◆ Questions
[1] In the article on Mistral's Voxtral, list every model from another company that Voxtral was compared against in testing.
[2] Answer these from the article on Mistral's Voxtral:
(a) On what date did Mistral release Voxtral?
(b) How long can an audio file processed by Voxtral Mini Transcribe be?
(c) How many parameters does Voxtral Mini have?
[3] Extend the article on Mistral's Voxtral beyond its final sentence.

Mistral Debuts Open-Source Voxtral for AI Speech Translation and Transcription

On July 15, 2025, French AI company Mistral released its first family of open-source speech models, Voxtral, designed for transcription, speech translation, summarization, question-answering, and audio understanding in multiple languages. 

The model comes in two sizes: a 24.3 B parameter variant — Voxtral Small — for production-scale applications, and a 4.7B variant — Voxtral Mini — suited for local and edge deployments.

There is also an ultra-light, fast, and low-cost version of the small model, called Voxtral Mini Transcribe, optimized for transcription-only use cases. 

Voxtral Small and Mini can process audio files up to 40 minutes long, while Voxtral Mini Transcribe supports files up to 30 minutes — a capability that surpasses most open and closed models, making them suitable for multilingual meeting transcription, voice-based chat interfaces, and long-form audio summarization.

“State-of-the-Art” Results, Mistral Says

During testing, Voxtral Small and Voxtral Mini Transcribe achieved state-of-the-art transcription results, beating OpenAI’s Whisper and GPT-4o mini Transcribe as well as Google’s Gemini 2.5 Flash, and performing competitively with ElevenLabs Scribe.

◆ Recorded information
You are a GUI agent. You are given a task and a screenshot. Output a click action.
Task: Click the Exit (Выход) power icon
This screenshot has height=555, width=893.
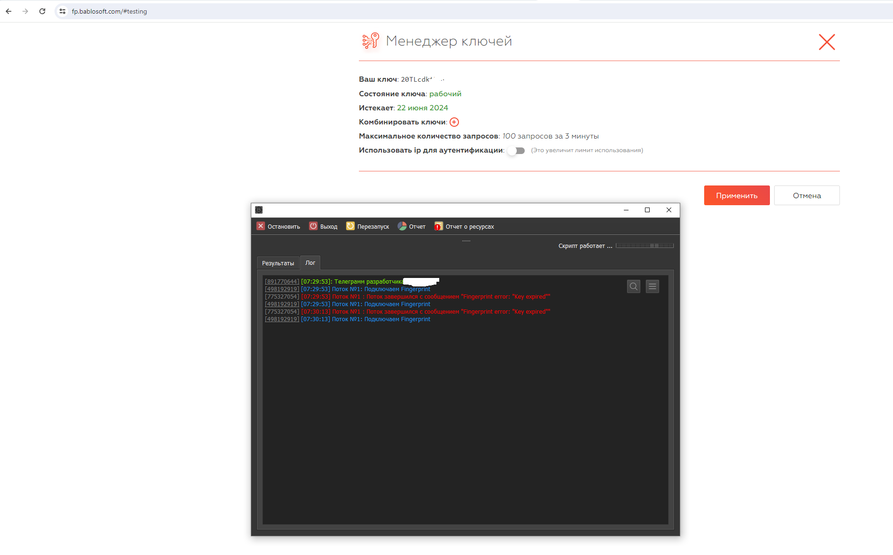tap(313, 226)
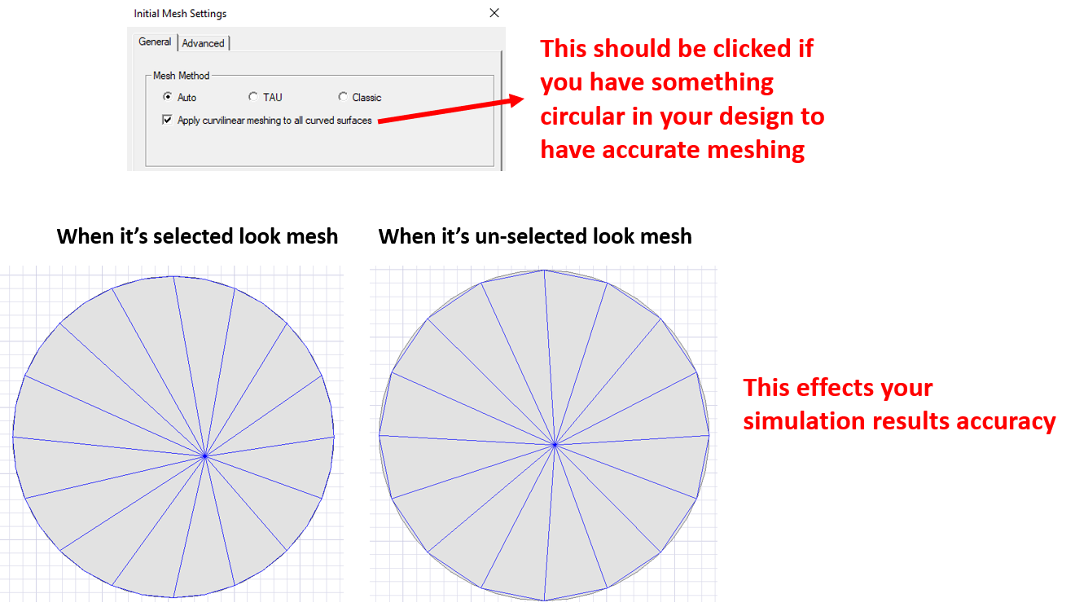Click the topmost vertex of the right mesh polygon
Viewport: 1075px width, 607px height.
pos(544,271)
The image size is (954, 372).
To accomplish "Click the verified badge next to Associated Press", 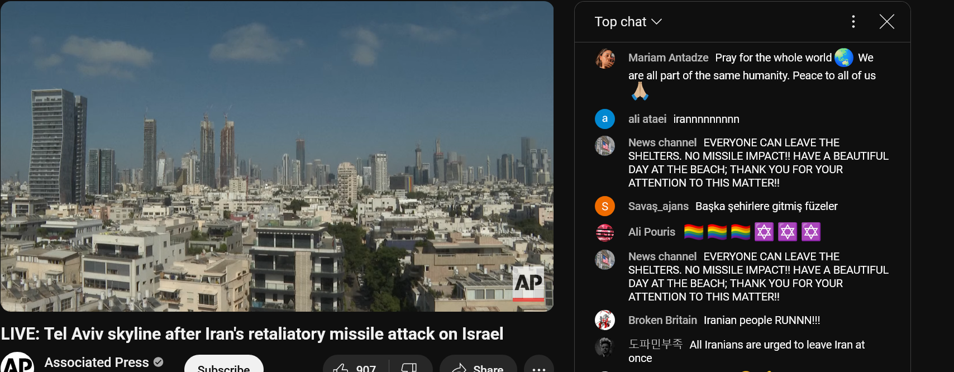I will (159, 362).
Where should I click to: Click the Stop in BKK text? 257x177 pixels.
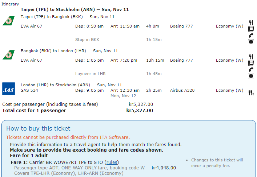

◆ Responses for each task
[1]
OpenAI's Whisper
OpenAI's GPT-4o mini Transcribe
Google's Gemini 2.5 Flash
ElevenLabs Scribe

[2]
(a) July 15, 2025
(b) Up to 30 minutes
(c) 4.7B

[3]
In speech translation, Voxtral Small outperformed Gemini 2.5 Flash and GPT-4o-mini Audio across several language pairs, including English↔French, Spanish↔English, and German↔English. 

Mistral has released model weights for Voxtral Small and Voxtral Mini on Hugging Face. Users can try Voxtral for free by downloading the API on Hugging Face or testing the models in Mistral’s chatbot Le Chat. A live demo is also available.

The company has also released three new speech understanding benchmarks — synthesized speech evaluations generated from popular text evaluation datasets. “We are releasing the synthesized evaluations under a permissive license and encourage their adoption as standard benchmarks for speech understanding,” the team said.